:: Provided material ::

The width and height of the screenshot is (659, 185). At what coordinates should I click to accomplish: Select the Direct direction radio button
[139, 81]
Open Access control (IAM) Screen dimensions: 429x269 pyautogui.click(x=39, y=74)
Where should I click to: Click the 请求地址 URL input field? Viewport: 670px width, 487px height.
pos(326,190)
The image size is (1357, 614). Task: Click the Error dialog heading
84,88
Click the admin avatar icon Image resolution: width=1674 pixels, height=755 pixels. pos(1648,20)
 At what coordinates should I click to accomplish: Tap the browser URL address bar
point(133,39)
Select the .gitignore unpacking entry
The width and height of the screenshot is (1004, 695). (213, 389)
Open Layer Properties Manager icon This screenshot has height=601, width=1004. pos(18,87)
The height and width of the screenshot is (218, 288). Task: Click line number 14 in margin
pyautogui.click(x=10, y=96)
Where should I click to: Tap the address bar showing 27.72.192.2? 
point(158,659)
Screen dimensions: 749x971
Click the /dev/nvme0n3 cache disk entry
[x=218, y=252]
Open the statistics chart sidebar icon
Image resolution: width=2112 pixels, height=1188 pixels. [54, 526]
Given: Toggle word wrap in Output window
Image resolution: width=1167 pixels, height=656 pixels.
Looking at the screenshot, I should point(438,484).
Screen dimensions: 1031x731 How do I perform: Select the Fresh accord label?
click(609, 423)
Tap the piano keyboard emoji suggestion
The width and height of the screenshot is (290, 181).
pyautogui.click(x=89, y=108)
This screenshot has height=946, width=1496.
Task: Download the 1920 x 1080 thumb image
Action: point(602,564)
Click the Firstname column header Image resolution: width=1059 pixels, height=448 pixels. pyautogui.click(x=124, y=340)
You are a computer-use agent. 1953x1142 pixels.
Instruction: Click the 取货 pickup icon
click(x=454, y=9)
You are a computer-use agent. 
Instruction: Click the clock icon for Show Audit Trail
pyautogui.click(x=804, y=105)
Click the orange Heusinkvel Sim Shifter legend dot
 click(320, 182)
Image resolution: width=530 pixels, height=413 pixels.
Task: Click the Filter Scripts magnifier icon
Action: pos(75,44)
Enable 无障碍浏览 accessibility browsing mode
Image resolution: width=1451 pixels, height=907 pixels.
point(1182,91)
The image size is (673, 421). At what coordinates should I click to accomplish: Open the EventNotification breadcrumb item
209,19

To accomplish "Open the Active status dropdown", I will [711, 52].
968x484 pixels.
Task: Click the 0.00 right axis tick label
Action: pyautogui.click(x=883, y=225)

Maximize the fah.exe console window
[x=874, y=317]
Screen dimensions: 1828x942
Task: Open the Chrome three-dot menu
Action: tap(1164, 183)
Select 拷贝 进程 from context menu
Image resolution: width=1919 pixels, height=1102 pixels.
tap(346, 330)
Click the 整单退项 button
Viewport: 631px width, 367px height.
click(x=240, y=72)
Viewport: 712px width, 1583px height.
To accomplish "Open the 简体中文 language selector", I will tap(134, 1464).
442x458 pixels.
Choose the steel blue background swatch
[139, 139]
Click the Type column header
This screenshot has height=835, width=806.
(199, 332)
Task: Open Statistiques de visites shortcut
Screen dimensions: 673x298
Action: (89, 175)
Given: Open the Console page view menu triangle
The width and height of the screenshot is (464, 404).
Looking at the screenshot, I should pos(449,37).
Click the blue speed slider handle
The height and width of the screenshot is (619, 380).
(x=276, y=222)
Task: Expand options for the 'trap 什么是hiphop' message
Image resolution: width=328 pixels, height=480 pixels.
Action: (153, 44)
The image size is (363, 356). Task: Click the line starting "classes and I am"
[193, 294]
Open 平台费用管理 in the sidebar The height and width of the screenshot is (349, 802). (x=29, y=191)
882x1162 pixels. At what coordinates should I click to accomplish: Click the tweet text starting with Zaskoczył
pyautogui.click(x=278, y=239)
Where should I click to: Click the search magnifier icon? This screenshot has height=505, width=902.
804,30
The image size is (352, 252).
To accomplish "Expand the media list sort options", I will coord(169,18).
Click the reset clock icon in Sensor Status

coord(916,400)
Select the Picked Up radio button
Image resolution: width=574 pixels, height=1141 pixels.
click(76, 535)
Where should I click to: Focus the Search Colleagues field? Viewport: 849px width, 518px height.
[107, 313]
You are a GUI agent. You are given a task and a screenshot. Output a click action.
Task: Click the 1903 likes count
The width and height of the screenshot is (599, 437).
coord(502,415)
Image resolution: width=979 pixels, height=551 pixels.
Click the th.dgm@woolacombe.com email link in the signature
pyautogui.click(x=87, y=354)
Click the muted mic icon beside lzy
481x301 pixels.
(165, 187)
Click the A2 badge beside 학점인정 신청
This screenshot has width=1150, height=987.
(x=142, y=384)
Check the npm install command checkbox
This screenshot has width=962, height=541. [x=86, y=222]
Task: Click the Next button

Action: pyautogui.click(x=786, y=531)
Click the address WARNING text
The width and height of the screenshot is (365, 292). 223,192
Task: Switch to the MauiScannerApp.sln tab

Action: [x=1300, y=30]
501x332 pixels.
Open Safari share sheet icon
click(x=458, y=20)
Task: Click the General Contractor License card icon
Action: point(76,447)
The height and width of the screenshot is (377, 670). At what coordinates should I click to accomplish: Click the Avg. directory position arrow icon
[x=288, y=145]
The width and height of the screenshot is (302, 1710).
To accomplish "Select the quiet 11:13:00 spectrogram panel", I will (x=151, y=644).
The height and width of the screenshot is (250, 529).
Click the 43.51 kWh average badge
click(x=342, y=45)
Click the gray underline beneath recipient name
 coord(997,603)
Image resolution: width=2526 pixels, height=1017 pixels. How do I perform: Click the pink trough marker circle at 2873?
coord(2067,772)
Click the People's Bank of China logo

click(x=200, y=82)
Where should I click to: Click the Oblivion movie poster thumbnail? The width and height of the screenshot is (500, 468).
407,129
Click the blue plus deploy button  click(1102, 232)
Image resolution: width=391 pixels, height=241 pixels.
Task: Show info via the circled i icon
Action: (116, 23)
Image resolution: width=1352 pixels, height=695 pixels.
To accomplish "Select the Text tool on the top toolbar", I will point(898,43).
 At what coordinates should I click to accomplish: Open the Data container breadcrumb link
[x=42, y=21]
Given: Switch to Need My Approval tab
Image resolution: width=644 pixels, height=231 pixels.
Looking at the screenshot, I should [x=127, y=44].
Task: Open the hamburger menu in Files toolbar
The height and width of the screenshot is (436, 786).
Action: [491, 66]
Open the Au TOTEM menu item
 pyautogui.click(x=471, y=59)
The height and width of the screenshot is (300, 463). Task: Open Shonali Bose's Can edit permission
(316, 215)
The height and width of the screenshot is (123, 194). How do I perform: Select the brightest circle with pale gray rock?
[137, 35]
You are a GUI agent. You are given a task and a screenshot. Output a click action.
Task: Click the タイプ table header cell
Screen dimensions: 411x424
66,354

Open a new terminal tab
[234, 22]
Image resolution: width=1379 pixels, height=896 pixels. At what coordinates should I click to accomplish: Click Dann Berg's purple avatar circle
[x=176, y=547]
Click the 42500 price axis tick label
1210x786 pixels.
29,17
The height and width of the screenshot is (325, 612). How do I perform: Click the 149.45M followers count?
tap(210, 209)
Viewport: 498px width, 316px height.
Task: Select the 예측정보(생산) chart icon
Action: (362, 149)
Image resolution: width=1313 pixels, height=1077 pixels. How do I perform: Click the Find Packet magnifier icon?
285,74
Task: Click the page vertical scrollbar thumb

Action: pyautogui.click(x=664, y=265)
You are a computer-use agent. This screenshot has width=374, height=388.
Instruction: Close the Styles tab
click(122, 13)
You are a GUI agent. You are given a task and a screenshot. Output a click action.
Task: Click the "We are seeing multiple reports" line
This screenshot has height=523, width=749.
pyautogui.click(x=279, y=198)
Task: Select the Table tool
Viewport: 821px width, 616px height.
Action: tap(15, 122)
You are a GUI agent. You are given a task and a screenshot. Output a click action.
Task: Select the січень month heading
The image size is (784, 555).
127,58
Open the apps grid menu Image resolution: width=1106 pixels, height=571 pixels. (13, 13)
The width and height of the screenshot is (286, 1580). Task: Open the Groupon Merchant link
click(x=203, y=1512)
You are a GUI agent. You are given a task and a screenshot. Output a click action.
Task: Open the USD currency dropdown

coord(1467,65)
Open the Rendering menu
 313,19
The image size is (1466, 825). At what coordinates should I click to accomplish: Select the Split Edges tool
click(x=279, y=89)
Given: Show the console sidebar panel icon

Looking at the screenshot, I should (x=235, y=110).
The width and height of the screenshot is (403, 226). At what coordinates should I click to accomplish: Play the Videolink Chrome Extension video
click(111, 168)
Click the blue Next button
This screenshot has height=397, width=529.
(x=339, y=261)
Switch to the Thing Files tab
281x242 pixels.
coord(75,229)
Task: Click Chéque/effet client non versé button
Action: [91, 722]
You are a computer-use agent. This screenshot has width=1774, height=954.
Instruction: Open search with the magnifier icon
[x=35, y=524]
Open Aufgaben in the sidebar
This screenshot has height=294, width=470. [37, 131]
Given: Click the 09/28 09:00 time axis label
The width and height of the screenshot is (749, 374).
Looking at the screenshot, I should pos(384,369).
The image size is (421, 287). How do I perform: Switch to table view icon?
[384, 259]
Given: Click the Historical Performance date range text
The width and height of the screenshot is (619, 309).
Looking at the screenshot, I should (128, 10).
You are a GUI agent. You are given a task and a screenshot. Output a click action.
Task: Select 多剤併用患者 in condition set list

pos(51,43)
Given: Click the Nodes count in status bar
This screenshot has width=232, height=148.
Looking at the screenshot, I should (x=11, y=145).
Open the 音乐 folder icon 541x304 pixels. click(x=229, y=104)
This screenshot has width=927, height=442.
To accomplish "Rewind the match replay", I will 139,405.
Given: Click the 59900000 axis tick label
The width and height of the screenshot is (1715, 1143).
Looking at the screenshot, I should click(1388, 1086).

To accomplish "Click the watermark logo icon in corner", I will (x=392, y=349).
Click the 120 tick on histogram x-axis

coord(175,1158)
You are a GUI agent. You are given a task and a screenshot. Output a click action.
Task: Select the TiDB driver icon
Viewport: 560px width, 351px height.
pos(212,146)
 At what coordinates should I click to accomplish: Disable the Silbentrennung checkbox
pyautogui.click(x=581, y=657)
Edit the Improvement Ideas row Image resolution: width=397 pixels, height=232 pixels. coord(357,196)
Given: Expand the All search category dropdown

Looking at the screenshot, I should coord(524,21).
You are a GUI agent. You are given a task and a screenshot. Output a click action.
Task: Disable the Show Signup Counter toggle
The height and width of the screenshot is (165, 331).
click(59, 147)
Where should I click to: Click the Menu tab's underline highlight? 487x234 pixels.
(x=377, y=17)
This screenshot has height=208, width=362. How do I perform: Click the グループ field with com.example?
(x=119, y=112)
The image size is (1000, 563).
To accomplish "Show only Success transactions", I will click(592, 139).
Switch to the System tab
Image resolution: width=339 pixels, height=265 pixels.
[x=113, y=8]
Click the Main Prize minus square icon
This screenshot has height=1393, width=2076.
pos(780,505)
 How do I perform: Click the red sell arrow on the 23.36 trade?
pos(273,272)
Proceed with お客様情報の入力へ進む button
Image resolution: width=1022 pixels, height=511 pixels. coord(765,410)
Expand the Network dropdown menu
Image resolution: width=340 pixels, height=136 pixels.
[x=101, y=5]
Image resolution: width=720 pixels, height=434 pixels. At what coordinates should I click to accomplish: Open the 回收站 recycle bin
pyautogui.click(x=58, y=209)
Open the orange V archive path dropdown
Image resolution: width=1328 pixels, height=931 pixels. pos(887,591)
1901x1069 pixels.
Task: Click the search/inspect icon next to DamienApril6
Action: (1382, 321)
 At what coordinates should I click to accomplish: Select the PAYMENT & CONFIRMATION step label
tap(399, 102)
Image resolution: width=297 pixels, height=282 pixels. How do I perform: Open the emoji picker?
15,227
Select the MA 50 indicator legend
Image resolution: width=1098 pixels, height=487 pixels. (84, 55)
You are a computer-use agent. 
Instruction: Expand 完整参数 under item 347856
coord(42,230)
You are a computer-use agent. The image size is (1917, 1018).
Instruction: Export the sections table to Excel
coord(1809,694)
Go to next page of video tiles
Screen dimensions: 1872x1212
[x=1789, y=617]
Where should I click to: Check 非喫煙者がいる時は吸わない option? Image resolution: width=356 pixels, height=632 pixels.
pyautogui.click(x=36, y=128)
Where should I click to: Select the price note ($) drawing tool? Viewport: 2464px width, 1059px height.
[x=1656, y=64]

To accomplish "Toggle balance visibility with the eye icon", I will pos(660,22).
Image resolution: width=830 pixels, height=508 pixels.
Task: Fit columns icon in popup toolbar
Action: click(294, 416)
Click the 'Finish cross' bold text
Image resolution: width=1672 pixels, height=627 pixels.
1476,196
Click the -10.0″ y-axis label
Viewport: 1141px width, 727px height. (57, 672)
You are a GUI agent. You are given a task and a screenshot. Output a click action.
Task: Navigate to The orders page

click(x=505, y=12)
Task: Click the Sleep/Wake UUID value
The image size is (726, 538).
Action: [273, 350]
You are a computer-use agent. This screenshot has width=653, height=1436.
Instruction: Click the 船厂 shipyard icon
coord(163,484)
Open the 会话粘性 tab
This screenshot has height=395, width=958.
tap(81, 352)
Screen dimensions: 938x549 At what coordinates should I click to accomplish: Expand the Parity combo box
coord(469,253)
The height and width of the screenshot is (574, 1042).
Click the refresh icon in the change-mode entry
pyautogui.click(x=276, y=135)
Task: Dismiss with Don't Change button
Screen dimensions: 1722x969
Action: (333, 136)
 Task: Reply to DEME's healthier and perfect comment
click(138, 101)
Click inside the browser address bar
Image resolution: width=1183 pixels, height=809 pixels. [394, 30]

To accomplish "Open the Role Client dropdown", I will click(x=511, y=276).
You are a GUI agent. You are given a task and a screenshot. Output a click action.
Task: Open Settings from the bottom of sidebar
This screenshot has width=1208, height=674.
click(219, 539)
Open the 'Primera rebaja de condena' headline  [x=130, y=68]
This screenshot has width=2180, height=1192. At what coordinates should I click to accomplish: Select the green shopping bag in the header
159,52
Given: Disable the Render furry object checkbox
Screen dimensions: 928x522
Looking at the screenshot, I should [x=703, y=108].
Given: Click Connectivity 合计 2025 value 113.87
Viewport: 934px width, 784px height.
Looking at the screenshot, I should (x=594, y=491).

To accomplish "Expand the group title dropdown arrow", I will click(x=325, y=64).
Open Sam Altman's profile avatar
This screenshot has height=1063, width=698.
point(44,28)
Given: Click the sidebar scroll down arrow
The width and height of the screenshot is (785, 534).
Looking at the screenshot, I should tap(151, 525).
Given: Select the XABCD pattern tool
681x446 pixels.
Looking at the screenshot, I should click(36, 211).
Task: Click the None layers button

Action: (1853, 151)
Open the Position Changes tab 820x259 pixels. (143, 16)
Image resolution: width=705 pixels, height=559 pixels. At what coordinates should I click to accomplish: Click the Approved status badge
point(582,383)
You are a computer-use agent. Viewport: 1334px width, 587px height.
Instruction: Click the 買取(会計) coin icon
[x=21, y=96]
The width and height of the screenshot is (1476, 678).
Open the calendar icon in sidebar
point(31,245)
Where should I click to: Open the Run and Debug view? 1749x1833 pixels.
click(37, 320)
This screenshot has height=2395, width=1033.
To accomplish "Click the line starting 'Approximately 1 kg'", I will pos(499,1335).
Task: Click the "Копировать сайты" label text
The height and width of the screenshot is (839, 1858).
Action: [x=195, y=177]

:: What you have to do ::
Print the records word for word, from the line with "Task: Open Statistiques de visites shortcut" up to and including the line with "(x=276, y=222)".

:: The completed task ::
Task: Open Statistiques de visites shortcut
Screen dimensions: 673x298
Action: (89, 175)
Given: Open the Console page view menu triangle
The width and height of the screenshot is (464, 404).
Looking at the screenshot, I should pos(449,37).
Click the blue speed slider handle
The height and width of the screenshot is (619, 380).
(x=276, y=222)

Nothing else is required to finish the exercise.